Source records:

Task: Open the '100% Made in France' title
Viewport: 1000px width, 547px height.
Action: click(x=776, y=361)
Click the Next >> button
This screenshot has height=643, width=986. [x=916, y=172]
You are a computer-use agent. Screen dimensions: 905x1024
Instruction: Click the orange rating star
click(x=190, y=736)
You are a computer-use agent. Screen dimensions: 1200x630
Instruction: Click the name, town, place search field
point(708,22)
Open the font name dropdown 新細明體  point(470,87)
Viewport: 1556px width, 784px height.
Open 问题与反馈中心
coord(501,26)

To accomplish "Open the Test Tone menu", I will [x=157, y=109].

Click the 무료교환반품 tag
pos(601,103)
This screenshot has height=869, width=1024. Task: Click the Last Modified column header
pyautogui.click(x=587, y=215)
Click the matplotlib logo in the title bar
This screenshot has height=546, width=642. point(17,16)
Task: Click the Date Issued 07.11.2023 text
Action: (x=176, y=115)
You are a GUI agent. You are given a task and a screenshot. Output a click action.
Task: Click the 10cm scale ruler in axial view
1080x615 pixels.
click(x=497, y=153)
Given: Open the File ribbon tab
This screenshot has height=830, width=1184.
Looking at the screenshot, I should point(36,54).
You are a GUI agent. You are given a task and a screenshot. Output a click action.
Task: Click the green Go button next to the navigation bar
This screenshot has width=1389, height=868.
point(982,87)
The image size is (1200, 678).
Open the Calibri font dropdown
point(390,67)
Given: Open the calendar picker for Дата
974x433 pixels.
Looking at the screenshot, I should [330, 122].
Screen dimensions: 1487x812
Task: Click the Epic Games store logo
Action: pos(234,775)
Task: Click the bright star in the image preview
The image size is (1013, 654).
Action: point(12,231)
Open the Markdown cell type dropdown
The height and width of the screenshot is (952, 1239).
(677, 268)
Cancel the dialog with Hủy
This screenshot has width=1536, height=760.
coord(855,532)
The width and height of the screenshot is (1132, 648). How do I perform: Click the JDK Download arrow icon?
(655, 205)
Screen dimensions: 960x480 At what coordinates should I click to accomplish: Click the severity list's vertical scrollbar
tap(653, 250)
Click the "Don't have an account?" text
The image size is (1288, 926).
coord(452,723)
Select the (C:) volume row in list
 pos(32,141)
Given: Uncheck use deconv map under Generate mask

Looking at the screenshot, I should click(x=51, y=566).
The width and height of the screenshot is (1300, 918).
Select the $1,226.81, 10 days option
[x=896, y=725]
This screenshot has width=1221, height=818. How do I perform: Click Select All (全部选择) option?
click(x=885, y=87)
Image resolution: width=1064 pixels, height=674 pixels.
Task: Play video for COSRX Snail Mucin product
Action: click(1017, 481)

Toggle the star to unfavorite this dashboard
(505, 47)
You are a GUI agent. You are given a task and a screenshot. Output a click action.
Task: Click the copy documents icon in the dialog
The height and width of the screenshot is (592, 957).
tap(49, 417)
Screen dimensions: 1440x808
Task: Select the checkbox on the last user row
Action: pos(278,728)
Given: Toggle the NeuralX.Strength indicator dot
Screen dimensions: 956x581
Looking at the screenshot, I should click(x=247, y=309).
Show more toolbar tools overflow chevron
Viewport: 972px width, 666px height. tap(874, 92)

Task objective:
Word for word, restate the lines above from the line containing "Instruction: Click the name, town, place" through the line containing "The width and height of the screenshot is (1300, 918).", with both included and nothing else.

Exercise response:
Instruction: Click the name, town, place search field
point(708,22)
Open the font name dropdown 新細明體  point(470,87)
Viewport: 1556px width, 784px height.
Open 问题与反馈中心
coord(501,26)

To accomplish "Open the Test Tone menu", I will [x=157, y=109].

Click the 무료교환반품 tag
pos(601,103)
This screenshot has height=869, width=1024. Task: Click the Last Modified column header
pyautogui.click(x=587, y=215)
Click the matplotlib logo in the title bar
This screenshot has height=546, width=642. point(17,16)
Task: Click the Date Issued 07.11.2023 text
Action: (x=176, y=115)
You are a GUI agent. You are given a task and a screenshot. Output a click action.
Task: Click the 10cm scale ruler in axial view
1080x615 pixels.
click(x=497, y=153)
Given: Open the File ribbon tab
This screenshot has height=830, width=1184.
Looking at the screenshot, I should point(36,54).
You are a GUI agent. You are given a task and a screenshot. Output a click action.
Task: Click the green Go button next to the navigation bar
This screenshot has width=1389, height=868.
point(982,87)
The image size is (1200, 678).
Open the Calibri font dropdown
point(390,67)
Given: Open the calendar picker for Дата
974x433 pixels.
Looking at the screenshot, I should [330, 122].
Screen dimensions: 1487x812
Task: Click the Epic Games store logo
Action: pos(234,775)
Task: Click the bright star in the image preview
The image size is (1013, 654).
Action: point(12,231)
Open the Markdown cell type dropdown
The height and width of the screenshot is (952, 1239).
(677, 268)
Cancel the dialog with Hủy
This screenshot has width=1536, height=760.
coord(855,532)
The width and height of the screenshot is (1132, 648). How do I perform: Click the JDK Download arrow icon?
(655, 205)
Screen dimensions: 960x480 At what coordinates should I click to accomplish: Click the severity list's vertical scrollbar
tap(653, 250)
Click the "Don't have an account?" text
The image size is (1288, 926).
coord(452,723)
Select the (C:) volume row in list
 pos(32,141)
Given: Uncheck use deconv map under Generate mask

Looking at the screenshot, I should click(x=51, y=566).
The width and height of the screenshot is (1300, 918).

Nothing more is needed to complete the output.